U.S. Banks Beat Profit Estimates on Economic Rebound, Deals Bonanza
JPMorgan Chase & Co, Citigroup, Well Fargo & Co and Bank of America Corp, seen by analysts and economists as bellwethers of the broader economy, reported a combined profit of $28.7 billion for the third quarter, beating analyst estimates.
Much of that was driven by the release of a combined $6 billion of funds the banks had put aside for pandemic loan losses which have not materialized thanks to extraordinary government stimulus, aid programs and loan repayment holidays.
With the national vaccination roll-out allowing Americans to get back to work and resume socializing after 19 months of pandemic-related business closures and travel restrictions, consumer spending has boomed, the banks said.
Loan growth, a key metric closely-watched by analysts, was mixed across Wall Street however. Some lenders are still struggling to grow their loan books as consumers and businesses, flush with cash from government aid programs, continue to pay down loans.
Overall, though, executives were cautiously optimistic that the economy is on a healthy trajectory, despite some risks on the horizon including the latest wave of COVID-19 infections and inflation worries.
“The outlook for the economy is promising,” Wells Fargo Chief Executive Charles Scharf told analysts on Thursday.
“Consumers’ financial condition remains strong with leverage at its lowest level in 45 years and the debt burden below its long-term average. Companies are also strong as well.”
The bank’s customers have cash and are looking to spend he added, noting consumer customers’ median deposit balances remained above pre-pandemic levels.
JPMorgan said combined debit and credit card spend was up 26% year-on-year, while card payment rates stabilized contributing to modest card loan growth.

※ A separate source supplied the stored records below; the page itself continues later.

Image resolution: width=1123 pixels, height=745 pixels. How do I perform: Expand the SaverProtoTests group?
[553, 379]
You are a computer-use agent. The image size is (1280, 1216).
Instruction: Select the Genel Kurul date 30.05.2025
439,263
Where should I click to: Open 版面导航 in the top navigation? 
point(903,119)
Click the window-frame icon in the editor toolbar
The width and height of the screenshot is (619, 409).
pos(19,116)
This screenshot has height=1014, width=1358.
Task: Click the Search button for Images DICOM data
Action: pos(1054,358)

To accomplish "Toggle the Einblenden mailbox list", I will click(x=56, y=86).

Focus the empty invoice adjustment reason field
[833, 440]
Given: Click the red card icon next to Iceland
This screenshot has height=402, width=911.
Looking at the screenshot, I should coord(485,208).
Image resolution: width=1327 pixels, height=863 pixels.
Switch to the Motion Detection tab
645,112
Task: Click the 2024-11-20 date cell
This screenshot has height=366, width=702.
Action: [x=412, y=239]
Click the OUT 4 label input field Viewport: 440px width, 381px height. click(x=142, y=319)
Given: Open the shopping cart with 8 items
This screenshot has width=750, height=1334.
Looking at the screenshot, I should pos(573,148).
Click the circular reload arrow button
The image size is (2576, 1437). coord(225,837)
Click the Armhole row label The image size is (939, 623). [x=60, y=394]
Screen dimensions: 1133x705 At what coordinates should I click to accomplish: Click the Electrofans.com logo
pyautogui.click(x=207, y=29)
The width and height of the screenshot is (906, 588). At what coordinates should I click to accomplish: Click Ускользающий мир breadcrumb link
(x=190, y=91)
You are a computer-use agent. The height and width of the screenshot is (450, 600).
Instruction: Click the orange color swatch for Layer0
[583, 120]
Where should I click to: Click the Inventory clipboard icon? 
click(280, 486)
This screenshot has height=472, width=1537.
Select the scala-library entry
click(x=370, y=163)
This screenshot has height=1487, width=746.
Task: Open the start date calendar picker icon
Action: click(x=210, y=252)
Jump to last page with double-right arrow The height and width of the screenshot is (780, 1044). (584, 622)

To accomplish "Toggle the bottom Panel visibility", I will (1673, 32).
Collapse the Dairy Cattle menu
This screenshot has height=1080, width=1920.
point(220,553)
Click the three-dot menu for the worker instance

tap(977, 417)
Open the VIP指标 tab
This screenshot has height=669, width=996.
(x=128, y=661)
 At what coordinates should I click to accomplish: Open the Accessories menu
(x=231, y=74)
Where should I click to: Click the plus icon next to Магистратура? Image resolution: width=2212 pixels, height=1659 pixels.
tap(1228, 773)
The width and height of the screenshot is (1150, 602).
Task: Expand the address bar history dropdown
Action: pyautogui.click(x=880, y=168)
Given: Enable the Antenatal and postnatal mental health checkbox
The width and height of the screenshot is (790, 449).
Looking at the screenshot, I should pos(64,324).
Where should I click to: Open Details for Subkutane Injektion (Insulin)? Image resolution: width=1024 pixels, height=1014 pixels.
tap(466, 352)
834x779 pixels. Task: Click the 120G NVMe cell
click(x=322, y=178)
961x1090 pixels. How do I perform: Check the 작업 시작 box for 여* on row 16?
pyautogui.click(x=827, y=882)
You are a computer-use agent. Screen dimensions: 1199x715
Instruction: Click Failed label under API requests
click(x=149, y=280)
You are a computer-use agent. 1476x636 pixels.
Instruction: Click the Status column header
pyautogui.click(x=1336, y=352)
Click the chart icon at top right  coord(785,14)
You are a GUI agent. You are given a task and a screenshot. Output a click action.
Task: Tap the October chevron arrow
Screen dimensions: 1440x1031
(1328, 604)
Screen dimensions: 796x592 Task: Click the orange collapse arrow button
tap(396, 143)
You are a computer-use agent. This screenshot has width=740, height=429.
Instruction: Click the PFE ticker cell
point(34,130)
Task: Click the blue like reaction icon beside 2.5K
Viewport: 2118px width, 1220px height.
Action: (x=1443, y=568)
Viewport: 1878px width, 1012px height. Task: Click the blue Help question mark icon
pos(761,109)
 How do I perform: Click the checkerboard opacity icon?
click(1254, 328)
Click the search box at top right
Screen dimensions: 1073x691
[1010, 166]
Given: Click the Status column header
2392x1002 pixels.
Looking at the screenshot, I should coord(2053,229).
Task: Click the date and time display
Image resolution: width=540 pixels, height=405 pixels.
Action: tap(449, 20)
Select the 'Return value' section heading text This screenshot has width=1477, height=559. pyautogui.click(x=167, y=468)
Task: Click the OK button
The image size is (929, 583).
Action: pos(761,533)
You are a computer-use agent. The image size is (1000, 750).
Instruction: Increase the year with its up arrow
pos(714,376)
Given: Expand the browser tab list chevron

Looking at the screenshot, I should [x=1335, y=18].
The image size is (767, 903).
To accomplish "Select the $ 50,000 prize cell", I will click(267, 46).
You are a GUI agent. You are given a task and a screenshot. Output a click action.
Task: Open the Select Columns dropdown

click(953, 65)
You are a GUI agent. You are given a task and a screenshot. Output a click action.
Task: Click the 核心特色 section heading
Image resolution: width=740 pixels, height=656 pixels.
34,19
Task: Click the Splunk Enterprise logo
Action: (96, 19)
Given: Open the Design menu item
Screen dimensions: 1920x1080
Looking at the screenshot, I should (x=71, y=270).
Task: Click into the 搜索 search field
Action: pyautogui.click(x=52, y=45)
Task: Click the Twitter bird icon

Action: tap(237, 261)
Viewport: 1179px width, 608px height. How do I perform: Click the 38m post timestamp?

At Bank of America, combined credit and debit card spend was up 21%.
Spending on Citi-branded credit cards in the United States jumped 24% from a year earlier, but with so many customers paying off balances net interest revenue from credit card accounts fell 3%. In a sign that the trend may be turning, net interest revenue on the cards was up 5% from the second quarter.
“On balance, the earnings across the board are really solid,” said Patrick Kaser, portfolio manager at Brandywine Global Investment Management.
“We’re seeing signs of inflection in loan growth [and] optimism about continued economic strength, re-affirmation of the strength of the consumer.”
Sizzling capital markets over the past six months have also buoyed the country’s largest lenders, with easy monetary conditions driving record-breaking volumes of both mergers and acquisitions (M&A) and initial public offerings, fueling fees.
That helped cushion a decline in fixed income trading this year, which was turbo-charged last year by intense market volatility.
Investment banking giant Morgan Stanley Inc crushed estimates on Thursday, reporting a $3.58 billion profit, up nearly 38% on the year-ago-quarter. That was thanks in large part to a record $1.27 billion in revenues from advising from advising on deals.
“The investment bank, itself, and M&A, is on fire,” James Gorman, the bank’s chief executive, said in an interview with CNBC after the results. “We’ve got global GDP growth, enormous fiscal stimulus, record low interest rates. People want to transact.”
The highlight for JPMorgan’s third quarter was also its Corporate & Investment Bank division, where advisory fees almost tripled due to strong M&A and equity underwriting. All told, that division reported a 6% rise in net revenue.
At Bank of America, revenue from its equities division rose 33% year-on-year, driven by growth in client financing activities and strong trading performance, while Citigroup said revenues for its equity markets business had jumped 40%.
Goldman Sachs, Wall Street’s most prolific dealmaker, will wrap up bank earnings season on Friday.
While capital markets shone, loan growth remained mixed.
JPMorgan said on Wednesday that loans were up 5% across the bank compared with last year, while Citi was broadly flat. Bank of America and Wells Fargo reported declines in loan growth year-on-year.
However, lending appeared to be trending in the right direction at Bank of America, with loan balances up $21 billion compared with the second quarter of this year.
“We’re still seeing people paying off their bills and revolving less,” said Kaser. “So the lack of loan growth is easily explainable.”